Auf der Basis einer Umfrage und Gesprächen behandelt der Beitrag das Sprachverhalten sowie die Entwicklungsperspektiven von Migrationssprachen südasiatischer Bevölkerungsgruppen in Grossbritannien. Es wird untersucht, inwieweit das Sprachverhalten Aufschluss über die Identitätskonstruktion bei den indo-pakistanischen Minderheiten in Manchester geben kann. Sprache wird dabei als psychosozialer Prozess bei der Identitätskonstruktion aufgefasst. Unterschiede im Sprachverhalten werden geschlechtsspezifisch differenziert.

Sozioprofessionnelle Unsicherheit und Sprachverhalten bedingen einander in der untersuchten Gruppe mit hohem ethnischen und sprachlichen Bewusstsein . Die Sprache ist ein zentraler Faktor bei Prozessen der Identitätskonstruktion : Englisch für den sozialen Aufstieg ; die Gruppensprache für die Integration in parallel funktionierende soziale und sprachliche Kreise. In dem multilingualen Kontext dieser Gruppengemeinschaften kann die Sprachwahl nicht isoliert von der Kommunikationssituation untersucht werden.
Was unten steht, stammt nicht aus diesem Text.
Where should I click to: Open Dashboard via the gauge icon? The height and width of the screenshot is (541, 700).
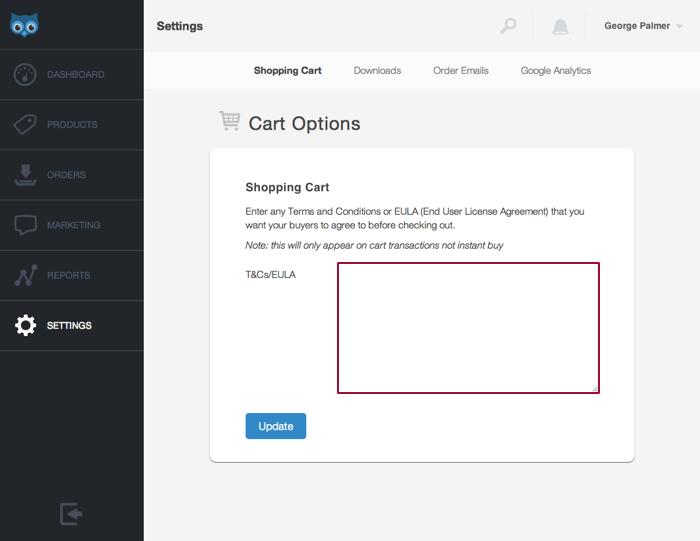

Der Beitrag behandelt zunächst das Verhältnis zwischen dem Alphabetisierungsniveau in der Muttersprache und dem Niveau im Englischen und dann das Verhältnis zwischen Sprache in der Familie und Arbeitssprache. Die Interaktion zwischen den Kontaktsprachen favorisiert das Aufkommen eines bilingualen oder plurilingualen synkretischen Kodes.
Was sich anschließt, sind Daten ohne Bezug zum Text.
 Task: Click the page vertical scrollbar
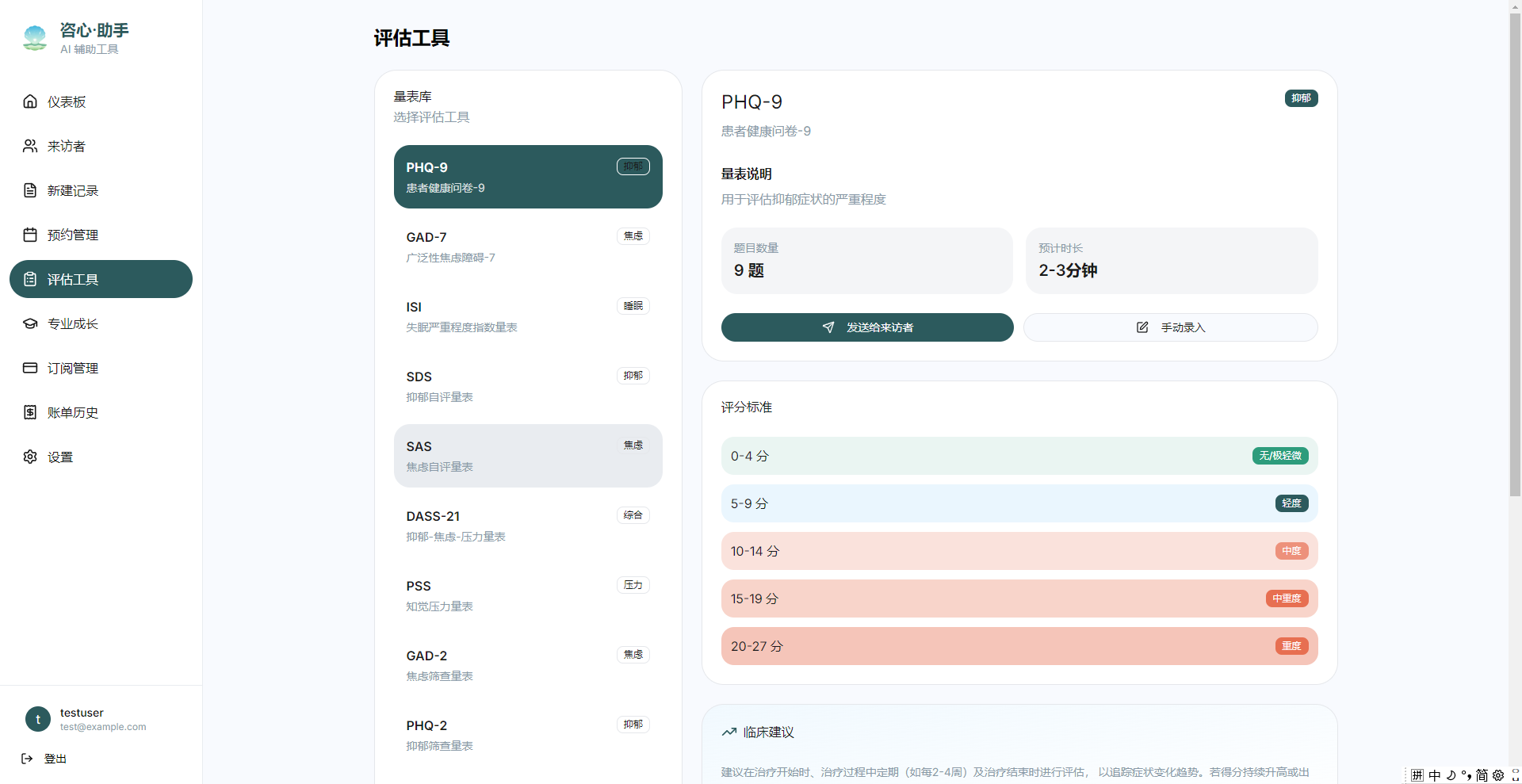coord(1515,254)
Es konnte festgestellt werden, dass in den meisten Fällen das Niveau der Alphabetisierung im Englischen im proportionalen Verhältnis zum Niveau der muttersprachlichen Alphabetisierung steht, dass die Muttersprache unabhängig vom sozioprofessionnellen Status die Familiensprache bleibt und dass Englisch die Arbeitssprache ist von Sprechern mit höherem Bildungsniveau, die in beide Kultur-und Sprachsysteme integriert sind.

Es wird deutlich, dass das Sprachverhalten von Machtverhältnissen bestimmt ist, derer sich die Sprecher nicht unbedingt bewusst sind : Die Aufrechterhaltung der Gruppensprachen erscheint uns ein wesentlicher Faktor bei der Identitätskonstruktion genauso wie das Beherrschen der englischen Sprache für die Konstruktion der sozialen Identität innerhalb der britischen Gesellschaft wesentlich ist.